Former Deep Purple bandmates Ian Gillan and Ritchie Blackmore have had a long and frequently tempestuous relationship. Gillan’s first stint in the band came to an end in 1973 after one too many run-ins with the guitarist, who recruited singer David Coverdale in his place.
Gillan himself went on to pursue a solo career, first with the jazzy Ian Gillan Band and later with the hard rocking Gillan, whose brief but productive career is the subject of a new box set, Gillan: 1978-1982.
But it could have been so different. In the brand new issue of Classic Rock magazine, Gillan reveals that his former nemesis Blackmore asked him join Rainbow, the band the guitarist founded after leaving Deep Purple himself in 1974.
The offer came over Christmas 1978, when Blackmore visited Gillan with an invitation to join Rainbow, around the time of original singer Ronnie James Dio’s departure. But despite Rainbow’s success, and Gillan’s difficulty in getting a deal for his newly launched solo band, the singer turned the offer down flat.
“The reason I had left Deep Purple was that they were moving into a kind of territory [later filled by Rainbow],” he says. “I didn’t want that. I wanted a group with grit, excitement and edge. Also one that had balls. That’s no reflection on Ritchie, who was a fantastic, amazing guitar player – in fact I said: ‘You can come and play in my band if you want’ – but Ritchie has firm ideas about how things should be, and there were things that we disagreed on.”
Blackmore couldn’t have been too disappointed by the decision - he joined Gillan onstage at a gig at the Marquee in London shortly afterwards. The working relationship between the two men was rekindled via Deep Purple’s 1984 reunion, though it soon became even more fractious than it had before, with Blackmore quitting the band for the second and final time in 1993.

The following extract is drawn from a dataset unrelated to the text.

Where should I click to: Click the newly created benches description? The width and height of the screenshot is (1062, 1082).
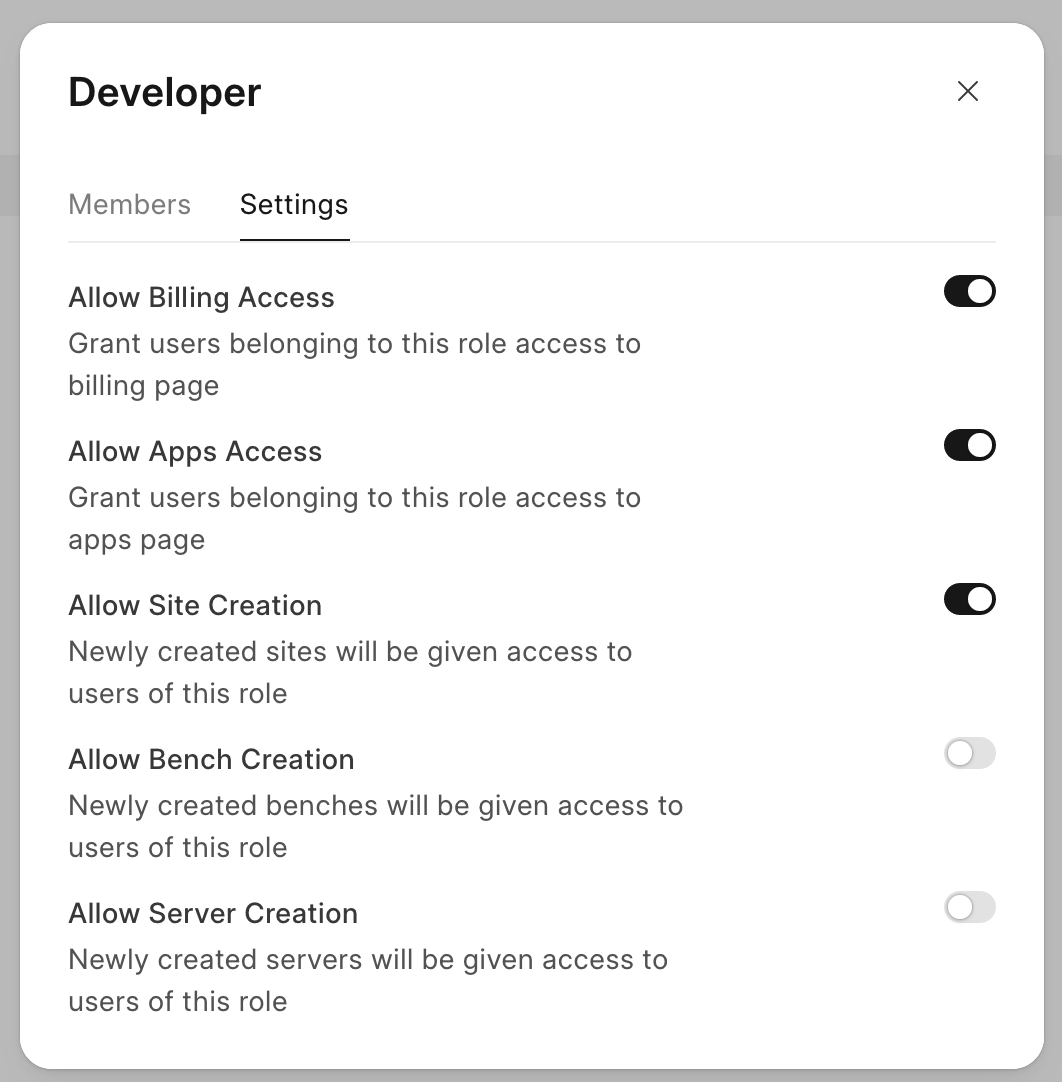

In the same interview, Gillan addresses suggestions that there was a rivalry between Deep Purple and fellow hard rock/heavy metal founding fathers Led Zeppelin and Black Sabbath in the early 1970s.
“People often talk about the relationships between Sabbath, Zeppelin and Purple in the early days, and the magazines and media have always tried to pretend there was some sort of rivalry,” he says. “That was rubbish. We would drink together. We were mates.